Réunion du 1er mars 2012 à 15h00
Enfance délaissée et adoption — Après l'article 2, amendement 19

Photo issue du site de l'Assemblée nationale ou de WikipediaYves Nicolin :

Depuis plusieurs dizaines d'années, nous essayons d'alerter les pouvoirs publics sur les difficultés que rencontrent un certain nombre de nos compatriotes, pour la plupart binationaux, résidant parfois en Algérie ou au Maroc. En vertu du droit coranique, on ne peut avoir qu'un seul père. Quand un enfant originaire de l'un des pays que j'ai cités perd ses parents, il ne peut donc être adopté, mais seulement confié, au moyen d'une kafala, notamment judiciaire – qui n'est pas assimilable, sur un plan juridique, à l'adoption au sens où nous l'entendons.

•••

_Énoncé de la tâche_. Poursuivez l'intervention sur l'adoption des enfants recueillis par kafala à partir de sa dernière phrase, dans le même registre de débat parlementaire.

[Données recueillies]

•••

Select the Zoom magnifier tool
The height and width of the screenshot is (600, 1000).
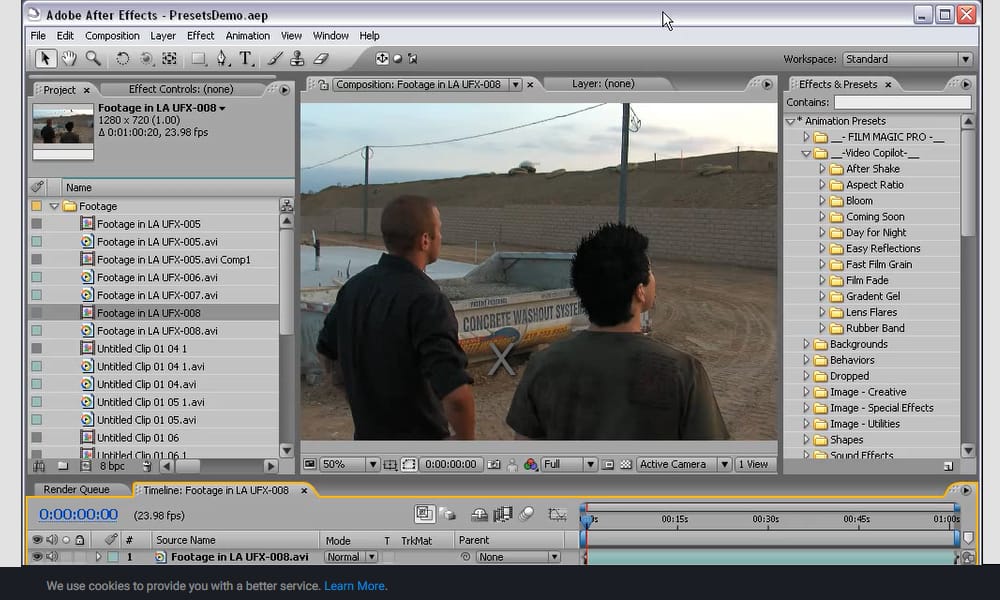(93, 59)
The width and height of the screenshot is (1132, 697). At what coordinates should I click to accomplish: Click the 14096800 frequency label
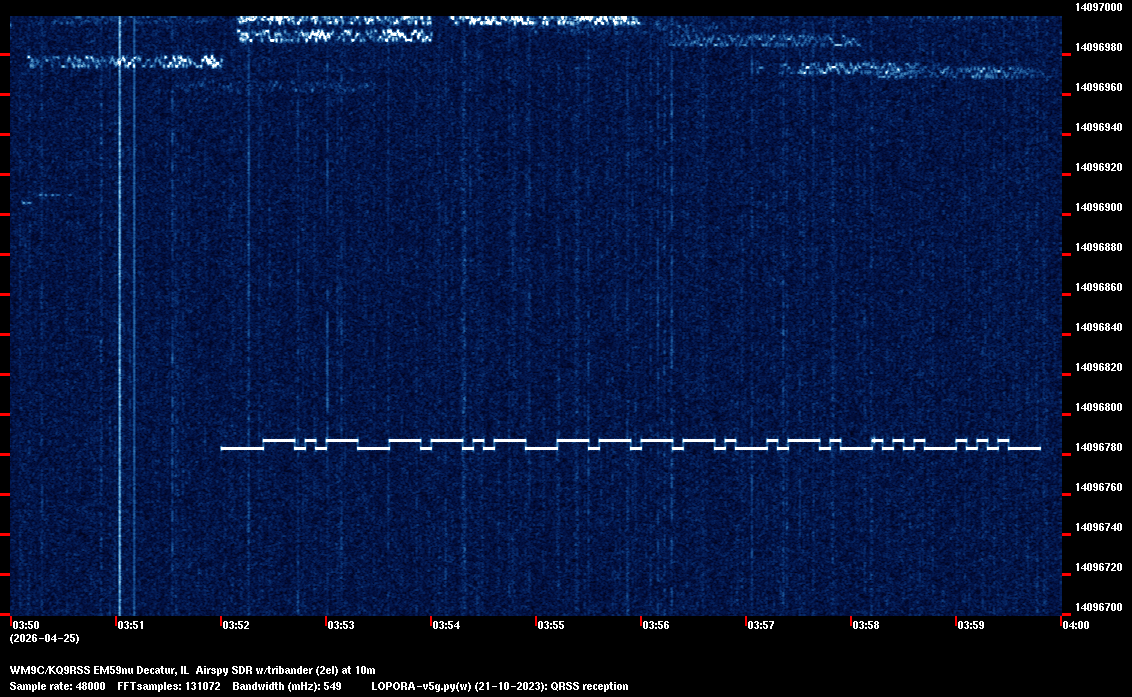tap(1097, 407)
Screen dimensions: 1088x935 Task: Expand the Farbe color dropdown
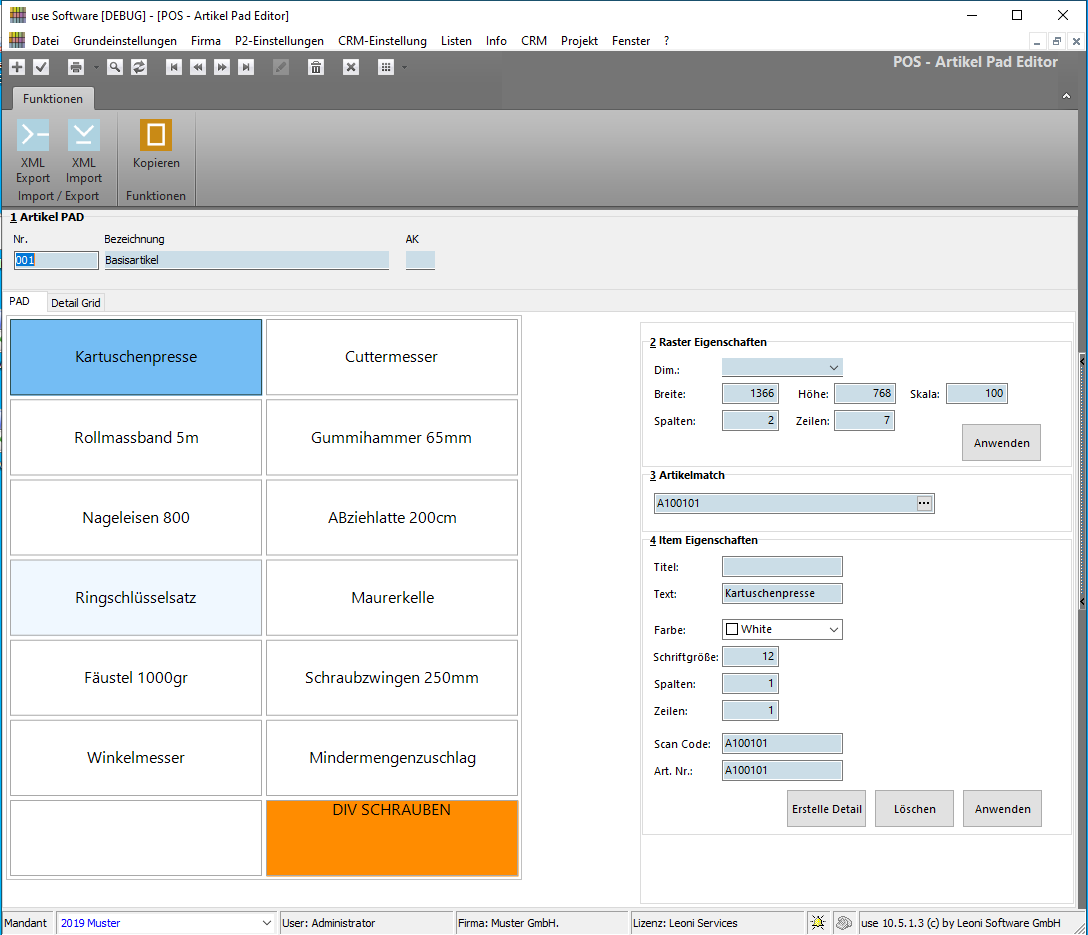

•••

_Exercice corrigé_.
Au sein d'une même famille peuvent cohabiter des enfants biologiques et des enfants placés en vertu d'une kafala, ce qui n'est pas sans poser certains problèmes aux familles concernées. Ainsi, il n'est pas rare que les parents effectuent, notamment pour des raisons professionnelles, de fréquents allers-retours entre la France et leur pays d'origine. À l'aéroport, les enfants biologiques se trouveront avec leurs parents dans la file des passeports français, tandis que les enfants confiés en vertu d'une kafala se trouveront à part, dans la file des passeports étrangers. Deux enfants vivant dans une même famille n'auront donc pas les mêmes droits.

Autre exemple, les enfants biologiques scolarisés en Algérie ou au Maroc fréquenteront un collège ou un lycée français, tandis que l'enfant placé sous kafala n'aura pas la possibilité d'intégrer l'un de ces établissements, ou ne pourra le faire qu'à la condition de régler un tarif plus important. Comme on le voit, les enfants placés en vertu d'une kafala font l'objet de vraies discriminations.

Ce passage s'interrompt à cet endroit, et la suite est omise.